• **WHAT IS REQUIRED**
Reproduce every item below word for word, keeping each line unchanged.

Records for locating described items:
────

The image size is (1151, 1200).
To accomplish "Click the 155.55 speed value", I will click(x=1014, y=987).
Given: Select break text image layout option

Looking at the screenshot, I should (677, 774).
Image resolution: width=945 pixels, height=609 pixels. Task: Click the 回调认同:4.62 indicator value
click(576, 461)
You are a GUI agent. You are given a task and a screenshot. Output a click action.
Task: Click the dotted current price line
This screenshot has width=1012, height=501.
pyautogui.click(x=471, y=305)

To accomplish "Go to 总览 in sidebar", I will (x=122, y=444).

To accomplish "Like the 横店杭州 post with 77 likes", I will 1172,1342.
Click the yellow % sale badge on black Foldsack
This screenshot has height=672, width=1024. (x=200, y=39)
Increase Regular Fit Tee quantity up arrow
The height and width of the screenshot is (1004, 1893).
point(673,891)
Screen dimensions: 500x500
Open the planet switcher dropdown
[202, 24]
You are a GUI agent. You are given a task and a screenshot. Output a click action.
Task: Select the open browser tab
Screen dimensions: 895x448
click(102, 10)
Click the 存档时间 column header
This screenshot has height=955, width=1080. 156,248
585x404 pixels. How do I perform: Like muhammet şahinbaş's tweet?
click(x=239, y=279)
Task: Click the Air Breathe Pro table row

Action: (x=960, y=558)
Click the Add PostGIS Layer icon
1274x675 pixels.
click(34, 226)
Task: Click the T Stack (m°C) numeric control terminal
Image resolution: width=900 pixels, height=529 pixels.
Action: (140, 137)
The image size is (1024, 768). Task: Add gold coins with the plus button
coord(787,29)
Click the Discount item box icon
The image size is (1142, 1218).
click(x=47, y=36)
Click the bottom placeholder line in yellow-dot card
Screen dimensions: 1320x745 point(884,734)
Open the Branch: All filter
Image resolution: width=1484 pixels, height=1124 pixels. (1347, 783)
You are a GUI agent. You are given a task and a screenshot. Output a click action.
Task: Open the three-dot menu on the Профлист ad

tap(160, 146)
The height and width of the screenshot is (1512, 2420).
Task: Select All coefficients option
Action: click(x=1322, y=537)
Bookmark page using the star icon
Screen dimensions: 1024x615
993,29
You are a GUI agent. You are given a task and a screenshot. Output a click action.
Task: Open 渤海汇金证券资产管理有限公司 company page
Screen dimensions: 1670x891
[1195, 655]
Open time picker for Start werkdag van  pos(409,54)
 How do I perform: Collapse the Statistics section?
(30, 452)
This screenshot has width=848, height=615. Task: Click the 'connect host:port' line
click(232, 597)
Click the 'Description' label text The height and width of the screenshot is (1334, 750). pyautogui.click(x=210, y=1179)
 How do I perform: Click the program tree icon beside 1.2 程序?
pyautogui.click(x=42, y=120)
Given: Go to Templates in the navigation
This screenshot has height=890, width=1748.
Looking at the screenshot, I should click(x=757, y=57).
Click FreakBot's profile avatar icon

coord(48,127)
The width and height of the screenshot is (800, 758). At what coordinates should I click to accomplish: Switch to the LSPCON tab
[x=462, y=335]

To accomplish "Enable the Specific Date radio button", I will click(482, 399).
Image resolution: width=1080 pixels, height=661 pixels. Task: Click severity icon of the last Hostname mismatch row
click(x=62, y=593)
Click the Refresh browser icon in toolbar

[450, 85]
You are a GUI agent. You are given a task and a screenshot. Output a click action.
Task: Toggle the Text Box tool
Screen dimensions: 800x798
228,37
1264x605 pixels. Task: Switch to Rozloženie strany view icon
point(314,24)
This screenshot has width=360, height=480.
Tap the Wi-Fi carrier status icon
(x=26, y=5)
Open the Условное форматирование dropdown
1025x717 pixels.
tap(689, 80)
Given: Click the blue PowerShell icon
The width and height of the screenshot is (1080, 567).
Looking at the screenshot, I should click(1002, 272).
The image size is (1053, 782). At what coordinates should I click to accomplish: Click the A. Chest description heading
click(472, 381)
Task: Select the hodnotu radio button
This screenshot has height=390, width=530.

────

• **REPLY**
The image size is (1151, 1200).
To accomplish "Click the 155.55 speed value", I will click(x=1014, y=987).
Given: Select break text image layout option

Looking at the screenshot, I should (677, 774).
Image resolution: width=945 pixels, height=609 pixels. Task: Click the 回调认同:4.62 indicator value
click(576, 461)
You are a GUI agent. You are given a task and a screenshot. Output a click action.
Task: Click the dotted current price line
This screenshot has width=1012, height=501.
pyautogui.click(x=471, y=305)

To accomplish "Go to 总览 in sidebar", I will (x=122, y=444).

To accomplish "Like the 横店杭州 post with 77 likes", I will 1172,1342.
Click the yellow % sale badge on black Foldsack
This screenshot has height=672, width=1024. (x=200, y=39)
Increase Regular Fit Tee quantity up arrow
The height and width of the screenshot is (1004, 1893).
point(673,891)
Screen dimensions: 500x500
Open the planet switcher dropdown
[202, 24]
You are a GUI agent. You are given a task and a screenshot. Output a click action.
Task: Select the open browser tab
Screen dimensions: 895x448
click(102, 10)
Click the 存档时间 column header
This screenshot has height=955, width=1080. 156,248
585x404 pixels. How do I perform: Like muhammet şahinbaş's tweet?
click(x=239, y=279)
Task: Click the Air Breathe Pro table row

Action: (x=960, y=558)
Click the Add PostGIS Layer icon
1274x675 pixels.
click(34, 226)
Task: Click the T Stack (m°C) numeric control terminal
Image resolution: width=900 pixels, height=529 pixels.
Action: (140, 137)
The image size is (1024, 768). Task: Add gold coins with the plus button
coord(787,29)
Click the Discount item box icon
The image size is (1142, 1218).
click(x=47, y=36)
Click the bottom placeholder line in yellow-dot card
Screen dimensions: 1320x745 point(884,734)
Open the Branch: All filter
Image resolution: width=1484 pixels, height=1124 pixels. (1347, 783)
You are a GUI agent. You are given a task and a screenshot. Output a click action.
Task: Open the three-dot menu on the Профлист ad

tap(160, 146)
The height and width of the screenshot is (1512, 2420).
Task: Select All coefficients option
Action: click(x=1322, y=537)
Bookmark page using the star icon
Screen dimensions: 1024x615
993,29
You are a GUI agent. You are given a task and a screenshot. Output a click action.
Task: Open 渤海汇金证券资产管理有限公司 company page
Screen dimensions: 1670x891
[1195, 655]
Open time picker for Start werkdag van  pos(409,54)
 How do I perform: Collapse the Statistics section?
(30, 452)
This screenshot has width=848, height=615. Task: Click the 'connect host:port' line
click(232, 597)
Click the 'Description' label text The height and width of the screenshot is (1334, 750). pyautogui.click(x=210, y=1179)
 How do I perform: Click the program tree icon beside 1.2 程序?
pyautogui.click(x=42, y=120)
Given: Go to Templates in the navigation
This screenshot has height=890, width=1748.
Looking at the screenshot, I should click(x=757, y=57).
Click FreakBot's profile avatar icon

coord(48,127)
The width and height of the screenshot is (800, 758). At what coordinates should I click to accomplish: Switch to the LSPCON tab
[x=462, y=335]

To accomplish "Enable the Specific Date radio button", I will click(482, 399).
Image resolution: width=1080 pixels, height=661 pixels. Task: Click severity icon of the last Hostname mismatch row
click(x=62, y=593)
Click the Refresh browser icon in toolbar

[450, 85]
You are a GUI agent. You are given a task and a screenshot. Output a click action.
Task: Toggle the Text Box tool
Screen dimensions: 800x798
228,37
1264x605 pixels. Task: Switch to Rozloženie strany view icon
point(314,24)
This screenshot has width=360, height=480.
Tap the Wi-Fi carrier status icon
(x=26, y=5)
Open the Условное форматирование dropdown
1025x717 pixels.
tap(689, 80)
Given: Click the blue PowerShell icon
The width and height of the screenshot is (1080, 567).
Looking at the screenshot, I should click(1002, 272).
The image size is (1053, 782). At what coordinates should I click to accomplish: Click the A. Chest description heading
click(472, 381)
Task: Select the hodnotu radio button
This screenshot has height=390, width=530.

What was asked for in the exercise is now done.